== TEXT SEGMENT

Thursday, October 15th, 2009

Carl

Well, well, what have we here?  A new report from Greenpeace critical of carbon offsets?

Those green weenies are alleging that one of the most heralded forest offset projects in the world is crippled by miscalculations, uncertainties and questionable leaps of faith.

They say the carbon value of the project was overestimated by 90%.  Big deal.  They say there’s no guarantee the deforestation and pollution it was supposed to stop didn’t just go somewhere else.  So?!  They say it didn’t deliver promised benefits to local people living near the project?  I’m not sweating the small stuff.

Why?  Simple.  That was then.  And this, right now, is almost the future.

Greenpeace can go on criticizing Offsets Of the Past (OOPs) all they want.  We all know OOPs had problems.  We all know OOPs made mistakes.  Heck, nobody’s perfect.

====
== INFORMATION GIVEN

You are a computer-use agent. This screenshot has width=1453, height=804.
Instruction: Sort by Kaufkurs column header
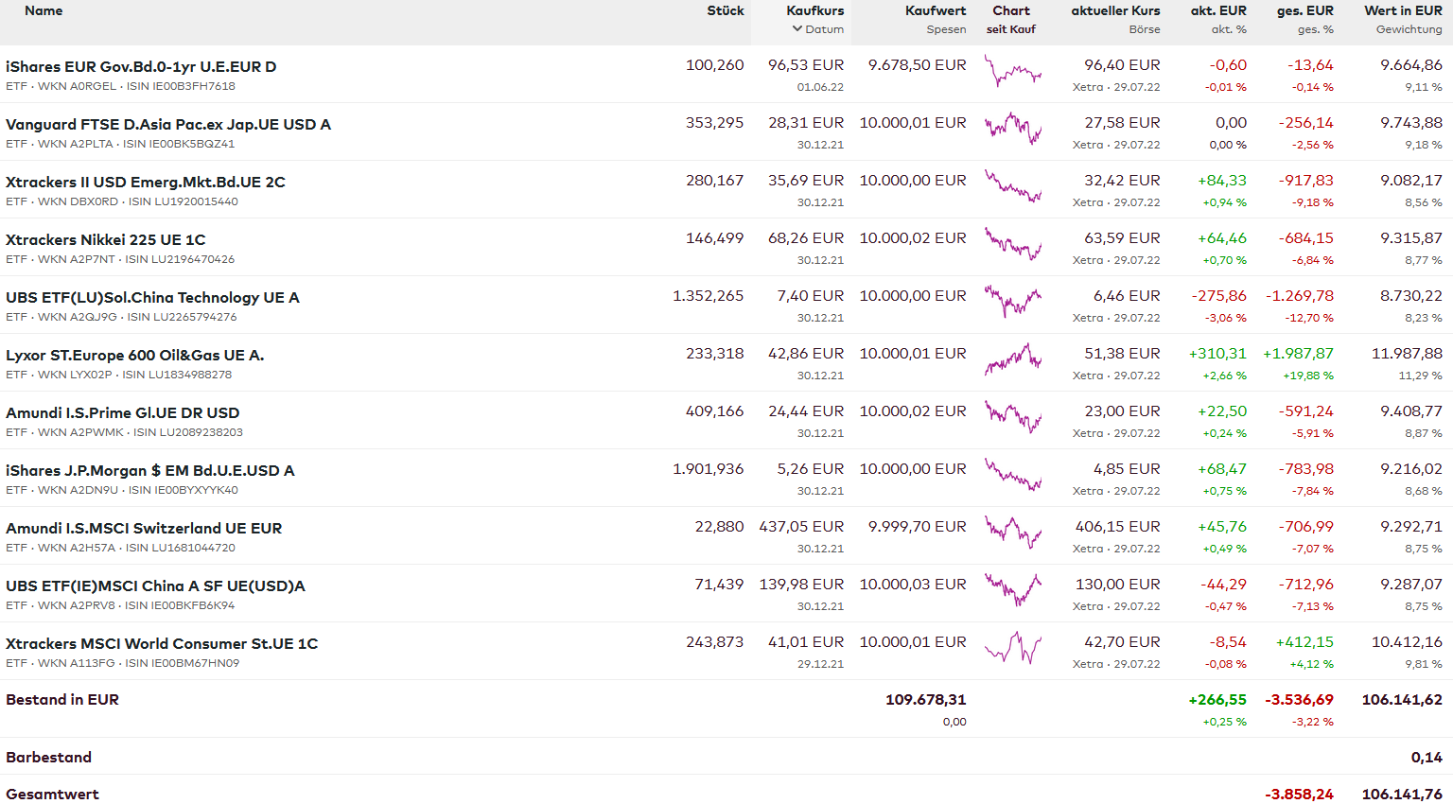point(814,10)
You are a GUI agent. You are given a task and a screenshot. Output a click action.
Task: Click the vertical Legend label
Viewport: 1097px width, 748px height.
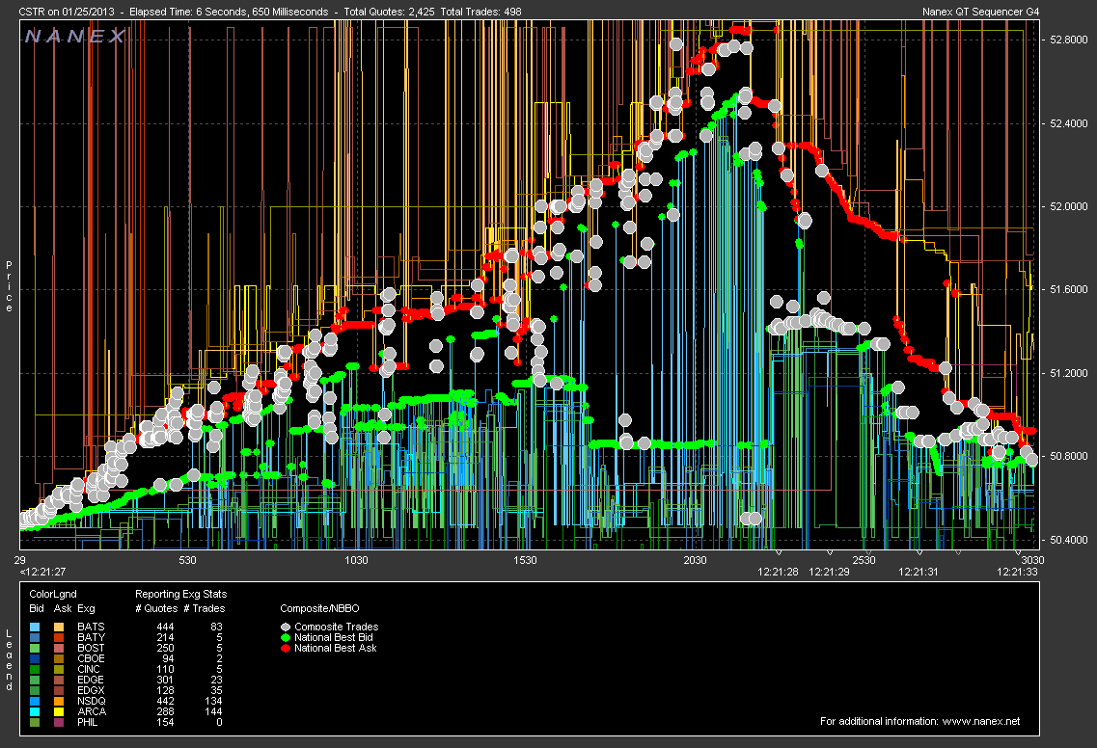(x=11, y=661)
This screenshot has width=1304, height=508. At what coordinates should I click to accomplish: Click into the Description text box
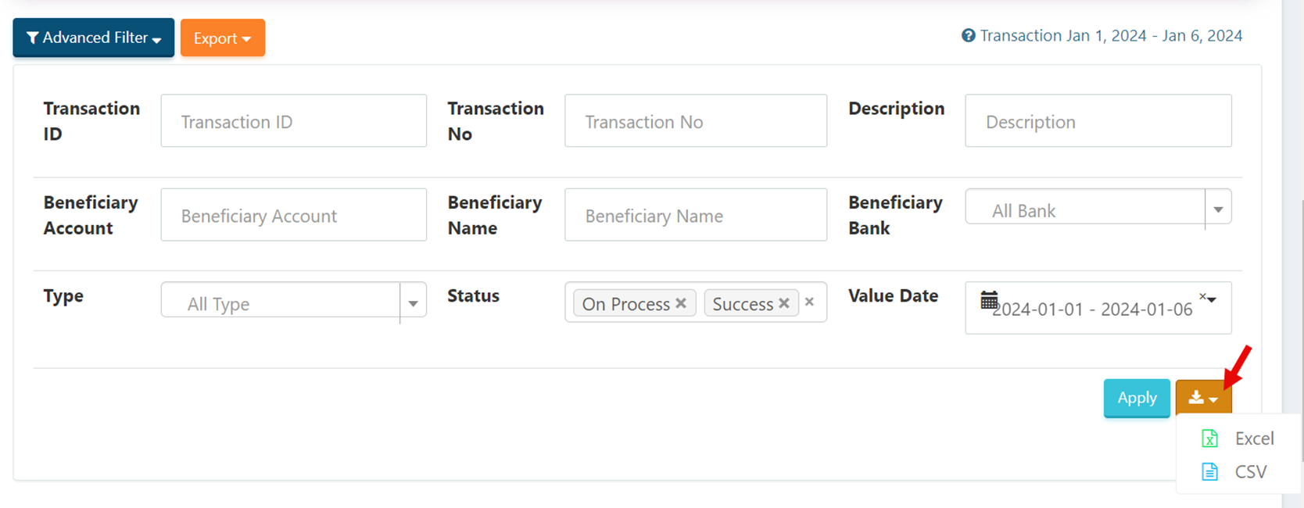tap(1098, 121)
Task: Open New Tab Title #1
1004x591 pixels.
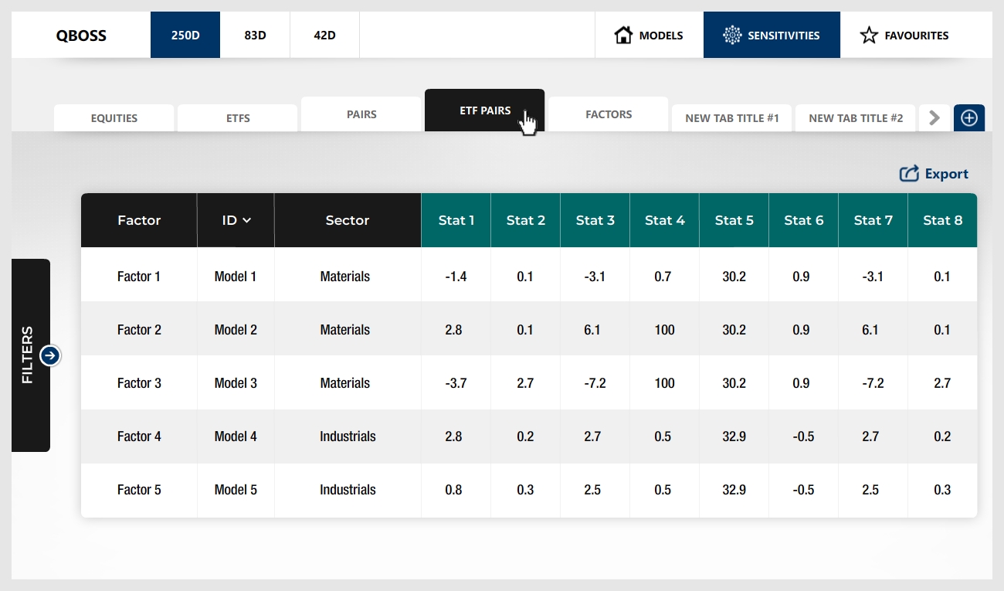Action: coord(732,118)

====

COMPLETE THE FOLLOWING:
1. According to the carbon offsets post, by what percentage did Greenpeace say the project's carbon value was overestimated?
2. Pick up the carbon offsets post right after its last sentence and keep writing it in the same voice.
The rows aren't needed for anything here.

RESPONSES:
1. 90%

2.
oops!

But we’re not talking about OOPs anymore.  We’ve moved on.  OOPs are way back in our rear-view mirror and we’re putting the pedal to the metal so we never have to look at them again.  I threw out all the photos of me and my OOPs…I just don’t want to think about them anymore.

Move onto something new.  Something different.  Something that can wipe all our worries away.

Allow me introduce you to the Perfect Offsets Of the Future (POOFs).  POOFs are unlike your father’s offsets.  In fact, some call POOFs by another name: Not Your Daddy’s Offsets (NYDOs).  Now, I’m not sure if your daddy ever owned offsets…my dad did.  There’s nothing my daddy liked better after a long day of advertising cigarettes to adolescents than to have the dog bring him his slippers, the afternoon newspaper, his pipe and his favorite pair of good ol’ fashioned offsets.  Yeah, his OOPs had problems.  But they were his OOPs.  And he loved them.

Anyway, you might be wondering how POOFs going to be different than OOPs.  After all, smart people have worked on Offsets Of the Past, and they had some problems.  What will make Perfect Offsets Of the Future so perfect?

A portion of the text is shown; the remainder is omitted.